• 文書抜粋:
壁の言の葉

unlucky hero your key


 いつものように起床して、飯を炊く。
 ストレッチと筋トレをしながら、洗濯。
 昨日食べそびれた野菜の煮物をおかずに、納豆ごはんをいただく。
 食後、行き当たりばったりにサイトを数件はしご。


 やん、やん、やん、


 エロ動画の音声に不意をつかれ、大いにうろたえる。
 昨夜、音量を上げたままにしていたのを忘れておったのだ。
 次いでメールをチェック。
 するまでもないのだが、と思いつつ、案の定なり。
 気を取り直して、ウォーキングなり。
 i-Pod無しで。
 普段一時間かけるコースだが、復路はジョギングにして、じっくりと汁を出す。
 

 だなんて、日記めいたことを書いてみた。
 我ながらアホらしい。
 

 近所に独り暮らしのご老人がいる。
 いや、小型犬とふたり暮らしと言おうか。
 おそらくは日に五回も、六回も散歩をしておられる。
 そして、誰彼かまわず、通行人に声をかけておられる。
 いや、違うな。
 独り言だ。大声の。
 もし相手に受け止めてもらえなかったなら、お供の愛犬に語りかけていたのだよ、といった滑り止めのニュアンスがあるのだ。
 まあ、
 暑いねぇ、とか、
 こんなとこにゴミを捨ててこまったもんだよ、とか。
 それ自体は他愛もない。
 んが、
 こちらの対応がこまるのだ。
 その孤独はひしひしと感じるのだが、感じるがゆえに、笑顔で会釈をするのが関の山だ。


 この闇生も、先日声をかけられた。
 洗濯機が故障して、近くのコインランドリーを利用した帰り道。
 洗濯物をぱんぱんに詰め込んだデイバッグを背負い、
 もうひとつ、大きいスポーツバッグをあしたのジョー担ぎにして、ずんずんと大股に歩いていた。
 前方にそのご老人の背中。
 なにやらまた愛犬に語りかけながら、能役者のようにゆるゆると歩まれておる。
 追い抜くと、


「おおおっ、すごいねえ。…ねえ」


 はて、俺か。
 俺に言っているのか。
 すごい、とはなんだ。
 大量の荷物を持って歩く、そのことか。
 リピートの「ねえ」は、まるで愛犬と頷き合うがごときだ。


「ん、若いっ」


 少なくとも、あのご老人より若いことは確かである。
 ならば、たぶん、俺に言っているな。
 ほかに人影はないし、まさか犬にではあるまい。

• データ抜粋:
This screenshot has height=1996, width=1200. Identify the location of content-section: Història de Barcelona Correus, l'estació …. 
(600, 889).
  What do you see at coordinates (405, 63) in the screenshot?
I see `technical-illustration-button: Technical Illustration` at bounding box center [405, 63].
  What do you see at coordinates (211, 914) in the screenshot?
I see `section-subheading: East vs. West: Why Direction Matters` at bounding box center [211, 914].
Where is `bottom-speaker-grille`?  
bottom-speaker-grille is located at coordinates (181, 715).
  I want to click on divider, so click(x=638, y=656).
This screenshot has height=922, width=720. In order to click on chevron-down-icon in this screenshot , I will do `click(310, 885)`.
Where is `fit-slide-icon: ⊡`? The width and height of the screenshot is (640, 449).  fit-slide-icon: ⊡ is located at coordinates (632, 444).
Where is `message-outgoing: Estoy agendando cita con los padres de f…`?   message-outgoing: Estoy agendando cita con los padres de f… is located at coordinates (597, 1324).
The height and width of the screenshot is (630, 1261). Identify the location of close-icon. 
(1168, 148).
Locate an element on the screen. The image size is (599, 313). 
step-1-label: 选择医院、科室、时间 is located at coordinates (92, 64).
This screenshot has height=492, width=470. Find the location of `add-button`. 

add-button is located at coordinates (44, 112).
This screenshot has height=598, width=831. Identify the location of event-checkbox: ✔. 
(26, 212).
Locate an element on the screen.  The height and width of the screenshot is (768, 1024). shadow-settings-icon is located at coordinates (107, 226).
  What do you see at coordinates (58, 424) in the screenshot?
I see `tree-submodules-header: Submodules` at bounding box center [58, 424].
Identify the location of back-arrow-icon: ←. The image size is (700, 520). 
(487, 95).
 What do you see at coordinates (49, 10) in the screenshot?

• 資料を読み解く:
(a) 文書抜粋について、次の問いに一行ずつ答えてください。
(i) ウォーキングの復路は何に切り替えたか。
(ii) 近所のご老人は何と暮らしているか。
(iii) コインランドリーを利用したのはなぜか。
(b) 近所のご老人についての文章を、最後の一文の後から書き進めてください。

• 解答例:
(a)
(i) ジョギング
(ii) 小型犬
(iii) 洗濯機が故障したため

(b)
 振り返ろうか。


「たのみましたよっ。これからの…」


 なんだ、なんだ。
 なんなんだ。
 言葉を模索しておられるぞ。


「ニッポンをっ」


 ずどーん。
 振り返れるかっつの。
 可笑しいようで、重いっつの。
 ご老人が見ないであろう未来を、通り魔的に託されて。
 どうすりゃいいのさ。


 時折、
 そのご老人の住まいから、大音量で音楽が流される時がある。
 きっと、音楽に託して、なにごとかを世間に訴えたいのだろう。
 選曲が直球すぎて、
 近隣のだれ一人として注意できずにいるのだと思う。なんせ曲はこれだ。
 

 『千の風になって』


 ずどーん。


 郵政民営化のときによく、言われたのだけれど。
 地方では、郵便局がコミュニティのヘソになっていて、と。
 たしかに銭湯や露地で将棋をさしたり、といった古き良きサロンの役割が、減ってきているのだとは思う。
 しかし、それだけだろうか。
 孤独のでどこは。
 今やわずか五歳も離れれば、話題の共通項を保つのが難しくなってきている。
 いやいや、
 同世代でもそうだろう。


「昨日のごっつ観た?」


 で教室中が盛り上がれたような。そんな時代は、過去になるのだろうか。
 ネットなどによって興味の選択肢が増えたはいいが、代わりに共通言語をなくしてしまった。
 それでも人はつながりたがるから、『空気』の読み合いが重要視されるようになってきたわけで。
 個性、個性と言うくせにだ。




 なにはともあれ、
 明日は我が身なり。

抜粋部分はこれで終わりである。